▶ **What is needed**
When you reach the line containing "806x613 pixels." in the records below, set it down exactly, together with every later line through the end, but not the pictures.

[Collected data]
^^^^^^^^

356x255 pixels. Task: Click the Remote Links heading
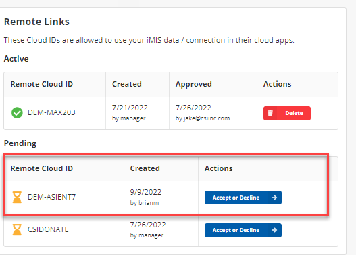[36, 22]
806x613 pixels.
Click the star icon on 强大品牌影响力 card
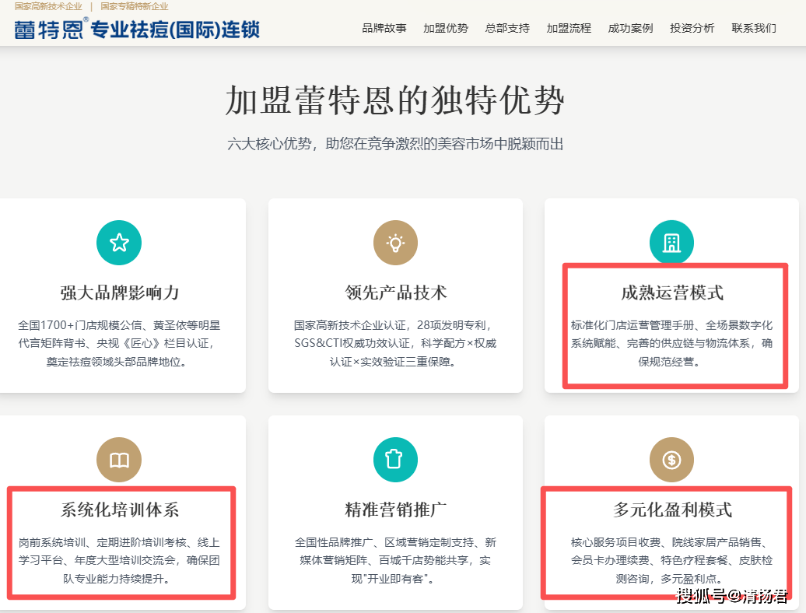click(119, 243)
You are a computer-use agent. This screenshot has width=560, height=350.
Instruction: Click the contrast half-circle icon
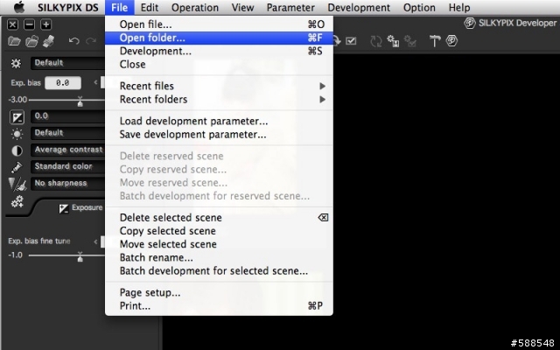(17, 151)
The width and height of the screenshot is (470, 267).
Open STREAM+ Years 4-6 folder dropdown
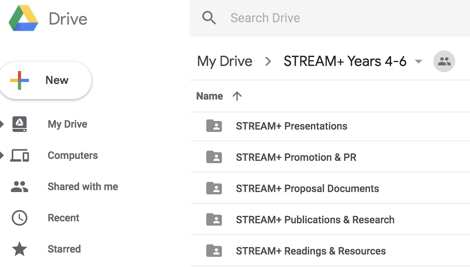[x=418, y=62]
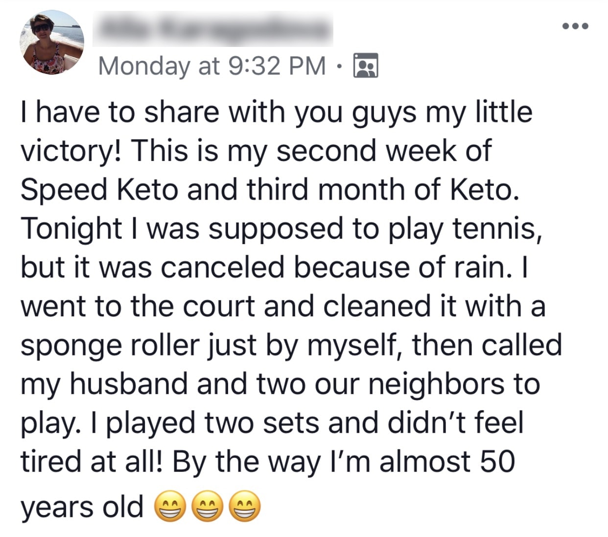Open the three-dot post options menu
This screenshot has width=608, height=537.
(575, 26)
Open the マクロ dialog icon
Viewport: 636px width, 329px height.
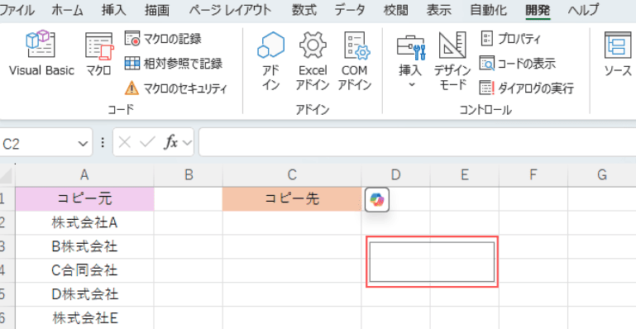[x=99, y=54]
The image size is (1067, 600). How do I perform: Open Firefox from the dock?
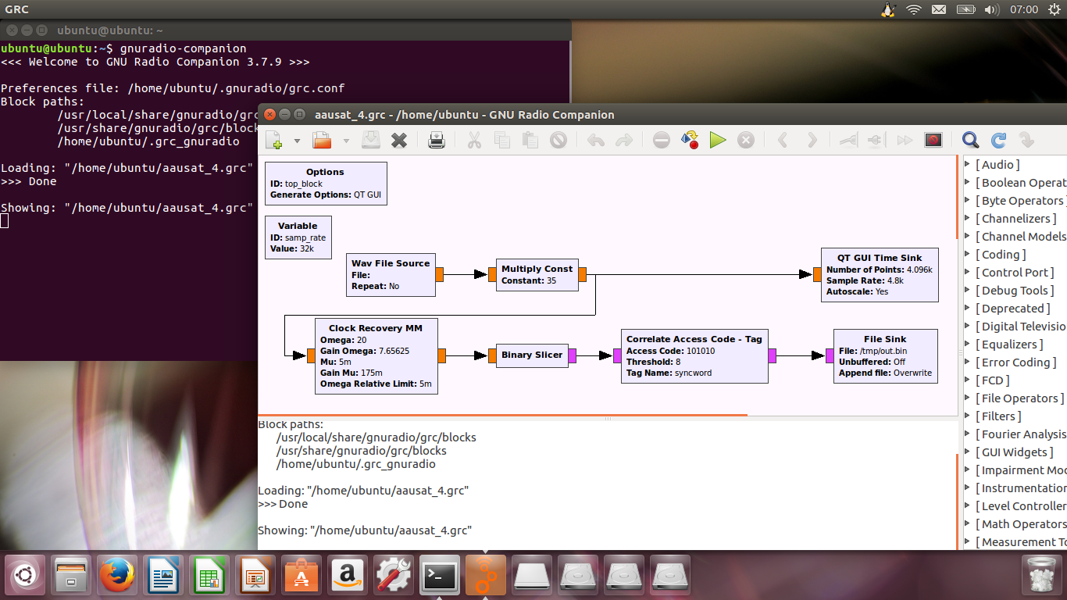tap(117, 577)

^^^^^^^^

▶ **Reply**
806x613 pixels.
Click the star icon on 强大品牌影响力 card
click(119, 243)
You are a computer-use agent. This screenshot has width=560, height=350.
Instruction: Click the contrast half-circle icon
(17, 151)
The width and height of the screenshot is (470, 267).
Open STREAM+ Years 4-6 folder dropdown
[x=418, y=62]
Open the three-dot post options menu
This screenshot has width=608, height=537.
(575, 26)
Open the マクロ dialog icon
Viewport: 636px width, 329px height.
[x=99, y=54]
The image size is (1067, 600). How do I perform: Open Firefox from the dock?
tap(117, 577)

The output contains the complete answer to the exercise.